• **Text**
(begin)

Host/Box/Physical Machine/Bare Metal

The hardware platform (i.e. server) with the virtualization software to support one or many Guest virtual machines. The host may also have SQL Server installed directly on it without any virtualization.

Virtual Machine (VM)

A virtual environment that functions as a virtual computer system with its own CPU, memory, network interface, and storage, simulated on physical hardware (host).

Hyper Visor/ Virtual Machine Monitor (VMM)

The software application running on the host that is responsible for managing one or more virtual machines.

Database

The logical container for stored data. It encapsulates all the other data structures.

System Databases
System databaseDescription
master DatabaseRecords all the system-level information for an instance of SQL Server.
msdb DatabaseIs used by SQL Server Agent for scheduling alerts and jobs.
model DatabaseIs used as the template for all databases created on the instance of SQL Server. Modifications made to the model database, such as database size, collation, recovery model, and other database options, are applied to any databases created afterward.
Resource DatabaseIs a read-only database that contains system objects that are included with SQL Server. System objects are physically persisted in the Resource database, but they logically appear in the sys schema of every database.

(end)

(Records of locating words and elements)
(begin)

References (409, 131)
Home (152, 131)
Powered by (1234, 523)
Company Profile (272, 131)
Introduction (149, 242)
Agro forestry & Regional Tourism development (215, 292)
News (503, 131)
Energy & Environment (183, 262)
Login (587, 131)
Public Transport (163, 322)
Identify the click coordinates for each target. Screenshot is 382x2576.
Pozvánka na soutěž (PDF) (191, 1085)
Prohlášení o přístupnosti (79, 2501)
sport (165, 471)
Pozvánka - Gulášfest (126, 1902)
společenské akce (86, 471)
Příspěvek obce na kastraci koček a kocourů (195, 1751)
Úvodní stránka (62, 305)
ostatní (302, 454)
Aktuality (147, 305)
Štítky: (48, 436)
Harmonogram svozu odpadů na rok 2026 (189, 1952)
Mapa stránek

(end)

• **Required actions**
a) List each system database named in the glossary.
b) Answer these questions from the glossary:
(i) According to the glossary, what is the hypervisor responsible for managing?
(ii) Which system database is described as read-only?
(iii) What uses the msdb database, and for what purpose?

• **Expected responses**
a) master, msdb, model, Resource

b)
(i) One or more virtual machines
(ii) The Resource database
(iii) SQL Server Agent uses it to schedule alerts and jobs.